Tips for Time Series Data Splitting in FL

3 minutes

What Is Data Splitting for Time Series Modelling?

In machine learning, data splitting is a process of segmenting your data for training, evaluation, and testing purposes. For time series modelling, data splitting needs to be carefully performed to preserve the chronological order of the data. In short, data samples in time series can no longer be assumed to be independent and identically distributed.

Examples of Time Series Data Splitting

Common strategies for data splitting include:

  1. Random sampling.
  2. Stratified sampling for imbalanced data.
  3. Grouped sampling for data with group labels.

 

In the case of time series data splitting, more advanced strategies need to be adopted to use only future datapoints for evaluation. The two broad categories for time series data splitting are:

  1. Sliding/rolling window
  2. Expanding window

 

To further promote independence of the data samples in your evaluation split, a gap can also be introduced between the training and evaluation dataset. Indeed, depending on your time series dataset, hybrid strategies that combine various elements of the above may be required to test your model appropriately.

Why Is Data Splitting Important?

For time series problems the test dataset must be new data that the model has not been trained on and ideally come from the same feature distribution of the training data. In this way, we have more confidence that the model we have trained can generalise well in production when new data becomes available.

The modelling mindset here is to prevent data leakage – a scenario where data from outside of the training is used to create the model. Data leakage can come in the form of

  • target leakage, where data that is used in training is not available during predictions, and
  • train-test contamination, where data from the validation or test set is unintentionally included in the training set.

 

When a model is trained on this contaminated dataset, the ML practitioner may obtain an overly optimistic model performance during evaluation. This is expected but undesirable because the model has been effectively trained on information that it would otherwise not know in production. It follows that when the model is deployed to production, the same model will perform poorly or not at all.

 

Federated Time-Series Learning with OctaiPipe

In distributed learning across edge devices, such as with federated learning, it is even more crucial to carefully define appropriate holdout sets on the local databases to ensure a robust global model is produced. The two key concepts that need to be taken into account for

creating the validation set is:

  1. Chronological order.
  2. Sequences.

▶ _ENTRIES SUPPLIED_
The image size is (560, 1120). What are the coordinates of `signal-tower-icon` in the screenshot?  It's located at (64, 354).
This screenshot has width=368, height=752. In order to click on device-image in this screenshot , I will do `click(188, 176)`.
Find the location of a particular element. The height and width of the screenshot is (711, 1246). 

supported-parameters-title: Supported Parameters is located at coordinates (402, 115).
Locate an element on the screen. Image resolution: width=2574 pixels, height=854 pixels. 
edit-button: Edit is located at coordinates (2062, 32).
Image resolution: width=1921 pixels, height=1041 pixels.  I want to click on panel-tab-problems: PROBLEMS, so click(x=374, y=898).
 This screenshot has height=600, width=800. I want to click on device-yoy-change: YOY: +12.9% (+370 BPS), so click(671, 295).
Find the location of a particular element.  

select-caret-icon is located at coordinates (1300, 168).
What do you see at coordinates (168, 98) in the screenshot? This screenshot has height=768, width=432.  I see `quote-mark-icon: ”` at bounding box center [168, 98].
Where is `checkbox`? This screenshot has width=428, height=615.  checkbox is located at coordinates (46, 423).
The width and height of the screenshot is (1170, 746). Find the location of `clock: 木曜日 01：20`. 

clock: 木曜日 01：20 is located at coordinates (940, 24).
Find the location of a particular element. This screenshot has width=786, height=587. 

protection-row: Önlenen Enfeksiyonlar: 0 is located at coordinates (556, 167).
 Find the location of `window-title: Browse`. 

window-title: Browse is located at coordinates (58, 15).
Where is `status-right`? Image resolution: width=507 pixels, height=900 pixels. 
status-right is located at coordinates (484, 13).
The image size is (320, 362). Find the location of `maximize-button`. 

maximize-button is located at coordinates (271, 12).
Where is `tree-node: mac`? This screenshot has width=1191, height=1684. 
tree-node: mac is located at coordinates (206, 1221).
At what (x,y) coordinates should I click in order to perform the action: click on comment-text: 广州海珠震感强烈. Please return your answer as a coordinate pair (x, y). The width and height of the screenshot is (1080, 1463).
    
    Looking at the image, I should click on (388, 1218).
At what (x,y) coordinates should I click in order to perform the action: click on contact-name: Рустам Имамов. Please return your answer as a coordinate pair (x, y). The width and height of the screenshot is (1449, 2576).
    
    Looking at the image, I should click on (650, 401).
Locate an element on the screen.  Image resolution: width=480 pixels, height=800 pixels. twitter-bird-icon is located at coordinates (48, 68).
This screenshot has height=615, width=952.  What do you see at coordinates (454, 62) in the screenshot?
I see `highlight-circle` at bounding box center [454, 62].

▶ _TASK REQUIREMENTS_
[1] Reproduce the part of the article on time series data splitting that opens with the words containing "In the case" and closes with "your model appropriately.".
[2] In the article on time series data splitting, what can be introduced between the training and evaluation dataset to further promote independence of the data samples in the evaluation split?
Rely only on the article about time series data splitting and on nothing else.

▶ _SOLUTIONS PER TASK_
[1]
In the case of time series data splitting, more advanced strategies need to be adopted to use only future datapoints for evaluation. The two broad categories for time series data splitting are:

  1. Sliding/rolling window
  2. Expanding window

 

To further promote independence of the data samples in your evaluation split, a gap can also be introduced between the training and evaluation dataset. Indeed, depending on your time series dataset, hybrid strategies that combine various elements of the above may be required to test your model appropriately.

[2] A gap.